(Task objective)
What must be written out is each line from the one holding "The height and" through the end of the records, word for word, minus any pictures.

(Material for the task)
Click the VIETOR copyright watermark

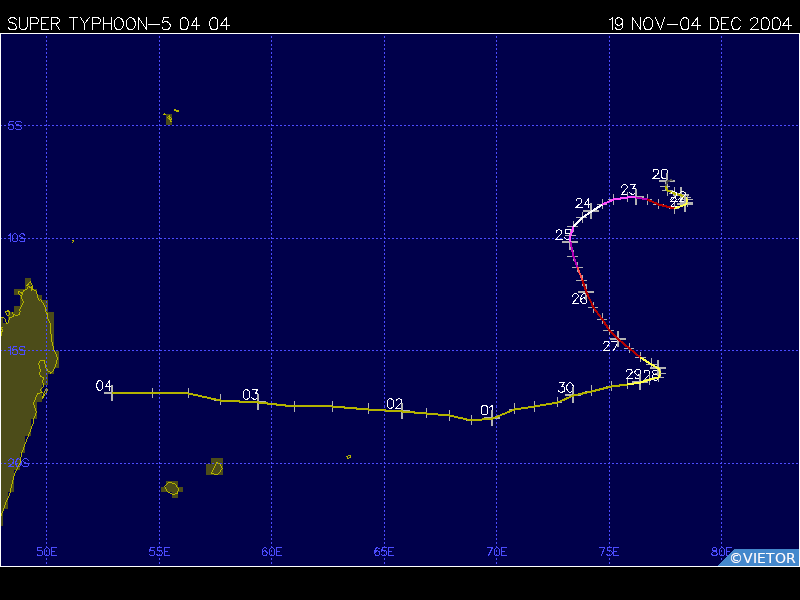762,558
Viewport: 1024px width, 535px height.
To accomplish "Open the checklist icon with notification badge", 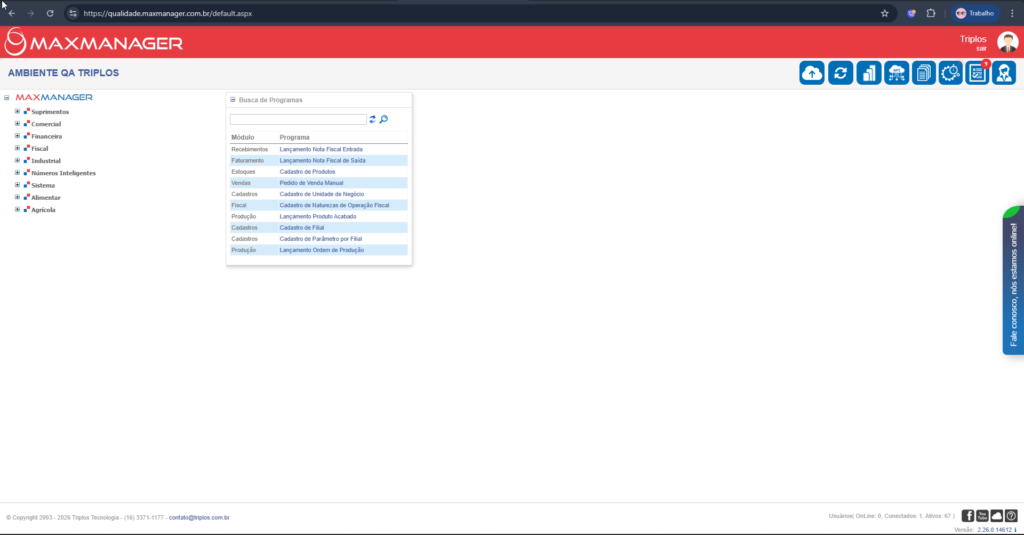I will pos(977,73).
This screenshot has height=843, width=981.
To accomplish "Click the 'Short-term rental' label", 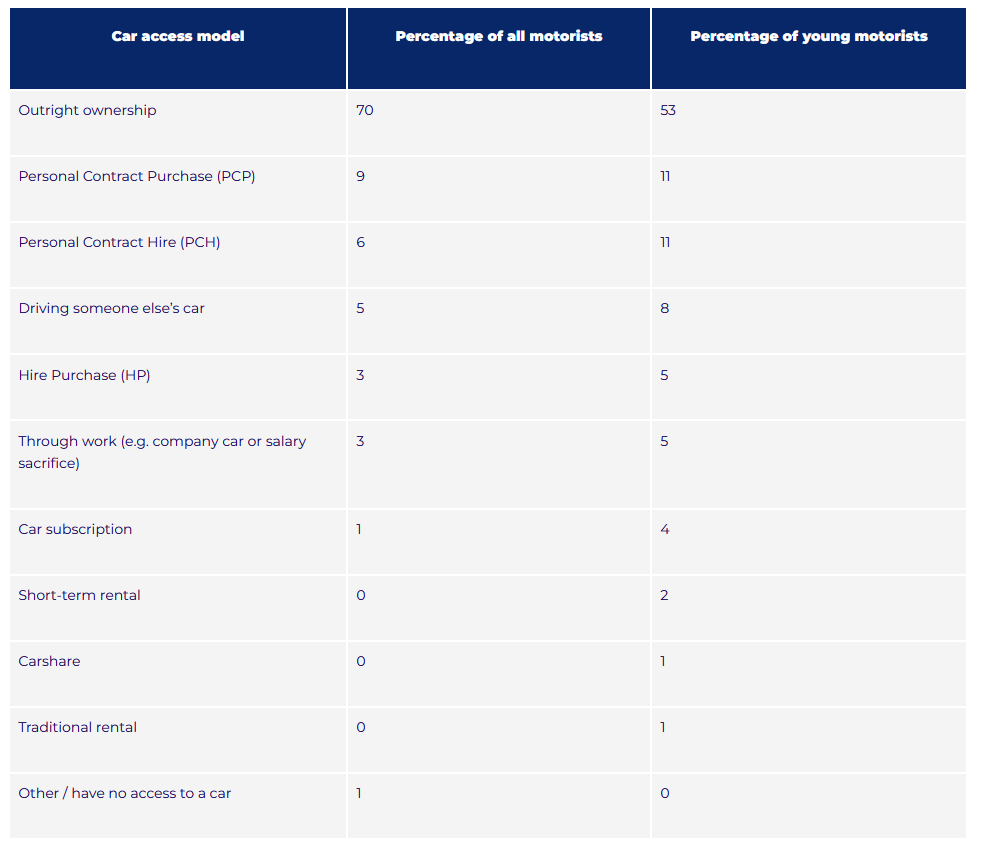I will [79, 595].
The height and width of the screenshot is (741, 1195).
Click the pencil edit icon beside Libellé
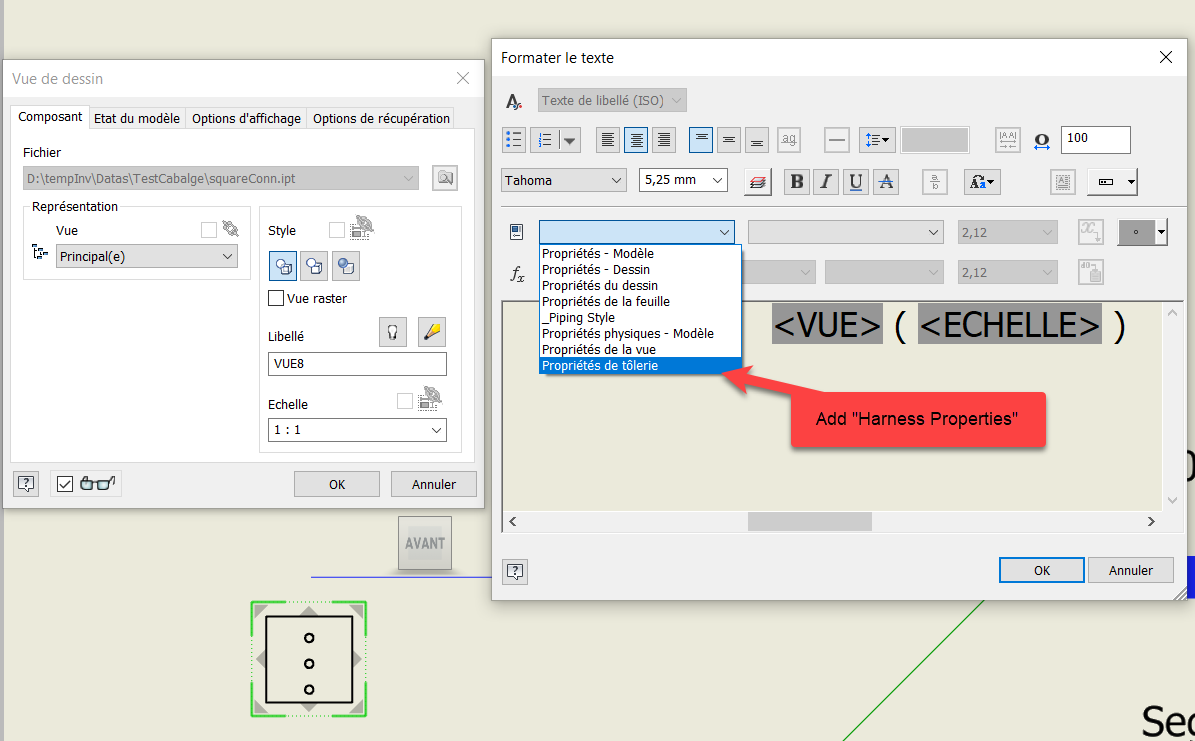[431, 331]
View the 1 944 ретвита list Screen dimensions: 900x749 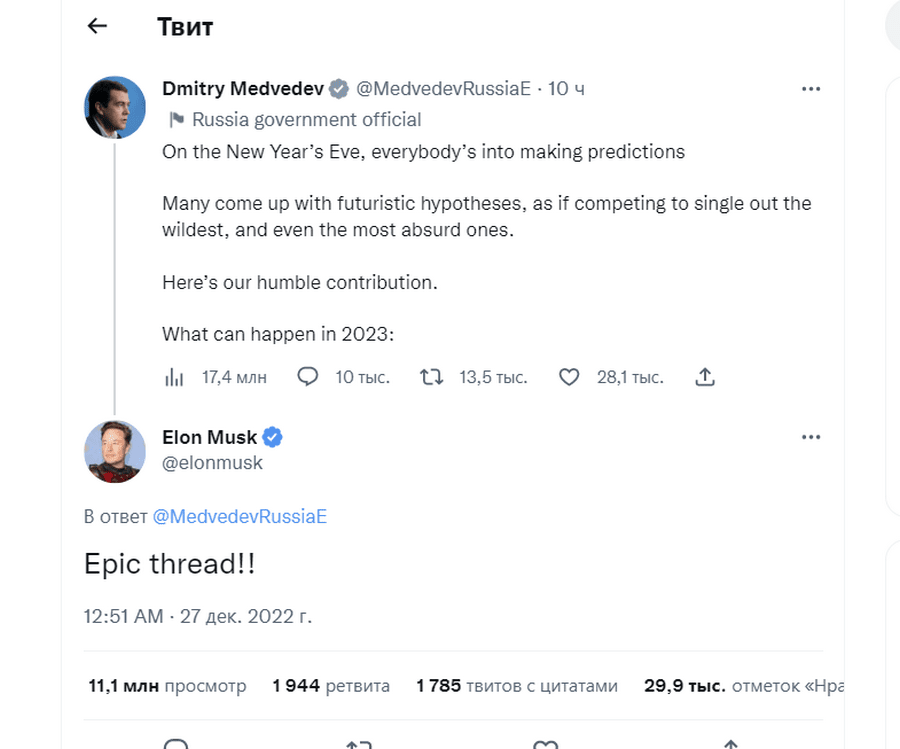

(The completed task)
The height and width of the screenshot is (741, 1195).
Click the pencil edit icon beside Libellé
[431, 331]
View the 1 944 ретвита list Screen dimensions: 900x749 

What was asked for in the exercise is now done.